Task objective
Only a number is required: the count of lines in the material below that contain "computer".

Record set
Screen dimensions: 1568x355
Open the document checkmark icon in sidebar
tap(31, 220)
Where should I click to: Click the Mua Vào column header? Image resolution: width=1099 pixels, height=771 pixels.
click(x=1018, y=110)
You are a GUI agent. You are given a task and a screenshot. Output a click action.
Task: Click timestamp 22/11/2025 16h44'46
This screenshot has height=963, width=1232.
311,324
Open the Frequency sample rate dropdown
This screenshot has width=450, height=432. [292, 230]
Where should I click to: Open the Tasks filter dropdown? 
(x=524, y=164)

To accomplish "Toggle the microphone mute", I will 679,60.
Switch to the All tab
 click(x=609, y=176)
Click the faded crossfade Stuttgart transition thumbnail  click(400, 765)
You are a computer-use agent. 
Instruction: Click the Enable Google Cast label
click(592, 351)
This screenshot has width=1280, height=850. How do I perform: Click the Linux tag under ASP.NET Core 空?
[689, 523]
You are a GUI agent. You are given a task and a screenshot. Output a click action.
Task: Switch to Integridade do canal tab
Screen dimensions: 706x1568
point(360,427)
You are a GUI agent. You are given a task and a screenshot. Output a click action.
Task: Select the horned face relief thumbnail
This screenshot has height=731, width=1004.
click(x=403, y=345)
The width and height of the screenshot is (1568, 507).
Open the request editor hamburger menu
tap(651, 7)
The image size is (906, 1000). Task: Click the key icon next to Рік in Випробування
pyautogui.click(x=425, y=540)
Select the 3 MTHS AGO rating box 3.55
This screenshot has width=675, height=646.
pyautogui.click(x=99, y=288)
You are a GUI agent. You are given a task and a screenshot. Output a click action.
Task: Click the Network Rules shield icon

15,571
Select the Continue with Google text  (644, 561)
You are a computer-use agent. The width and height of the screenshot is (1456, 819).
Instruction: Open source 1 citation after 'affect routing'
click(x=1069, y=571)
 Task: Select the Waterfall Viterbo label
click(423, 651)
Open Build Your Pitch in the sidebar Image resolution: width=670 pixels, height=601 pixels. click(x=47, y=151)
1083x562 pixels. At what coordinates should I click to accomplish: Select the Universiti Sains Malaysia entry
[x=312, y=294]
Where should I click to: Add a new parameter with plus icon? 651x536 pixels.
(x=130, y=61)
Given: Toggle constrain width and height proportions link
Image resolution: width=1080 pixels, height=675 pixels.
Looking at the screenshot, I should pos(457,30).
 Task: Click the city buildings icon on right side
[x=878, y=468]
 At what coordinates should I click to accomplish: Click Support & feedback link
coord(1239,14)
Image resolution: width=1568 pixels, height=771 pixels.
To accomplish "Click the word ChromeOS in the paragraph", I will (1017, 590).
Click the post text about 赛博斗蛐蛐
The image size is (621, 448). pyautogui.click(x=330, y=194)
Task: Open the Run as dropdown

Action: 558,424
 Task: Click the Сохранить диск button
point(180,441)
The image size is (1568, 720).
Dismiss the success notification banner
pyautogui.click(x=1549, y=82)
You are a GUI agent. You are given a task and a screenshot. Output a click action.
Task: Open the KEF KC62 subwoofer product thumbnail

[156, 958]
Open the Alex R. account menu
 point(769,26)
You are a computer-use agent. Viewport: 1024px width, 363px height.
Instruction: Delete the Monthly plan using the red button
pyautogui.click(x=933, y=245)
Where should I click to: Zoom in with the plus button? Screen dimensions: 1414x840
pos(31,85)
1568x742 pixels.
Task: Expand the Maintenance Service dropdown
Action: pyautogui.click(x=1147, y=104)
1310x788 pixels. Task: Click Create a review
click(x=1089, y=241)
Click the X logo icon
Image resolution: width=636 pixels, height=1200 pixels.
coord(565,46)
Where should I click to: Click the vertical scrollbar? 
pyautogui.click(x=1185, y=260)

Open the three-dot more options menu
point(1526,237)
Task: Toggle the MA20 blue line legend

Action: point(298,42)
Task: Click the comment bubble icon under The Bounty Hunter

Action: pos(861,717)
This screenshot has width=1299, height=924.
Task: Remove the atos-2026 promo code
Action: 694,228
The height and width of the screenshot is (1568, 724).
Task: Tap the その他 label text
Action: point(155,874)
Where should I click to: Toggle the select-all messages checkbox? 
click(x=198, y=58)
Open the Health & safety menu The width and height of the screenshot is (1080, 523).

Solution
3